Si on devait résumer sa personnalité en un seul mot, on choisirait le verbe « assumer ». Manon Massé assume ses origines ouvrières, son homosexualité, son look. Parlant de look, la députée a-t-elle entendu le témoignage d’Hélène Buzetti à la radio d’ICI Première, le jour de l’annonce de son départ comme co-porte-parole de Québec solidaire ? « Non », répond-elle, en me fixant de ses yeux bleus perçants, curieuse d’en savoir plus.

Le 16 mai dernier, l’analyste politique à Midi Info a tenu à la remercier « pour ses cheveux blancs, sa moustache, sa corpulence et son authenticité ». Selon la journaliste, Mme Massé a contribué « à décoincer l’image des femmes dans la sphère publique ». En montrant un spectre féminin plus large que « le modèle Barbie ».

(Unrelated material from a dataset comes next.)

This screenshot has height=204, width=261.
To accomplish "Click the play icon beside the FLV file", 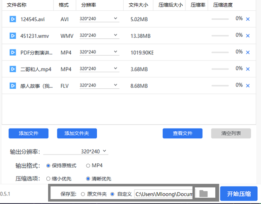I will pos(13,86).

« En 2006, quand j’ai décidé de me présenter aux élections, ce n’était pas pour ouvrir les portes aux marginaux, nuance la députée. J’ai sauté dans l’arène parce que Québec solidaire est le seul parti qui correspond à ma vision politique. Je ne pouvais pas faire autrement que de rester moi-même. Depuis 40 ans, comme militante féministe, je répète aux femmes qu’elles sont belles telles qu’elles sont, que l’important, c’est ce qu’on a en dedans… pas en dehors. »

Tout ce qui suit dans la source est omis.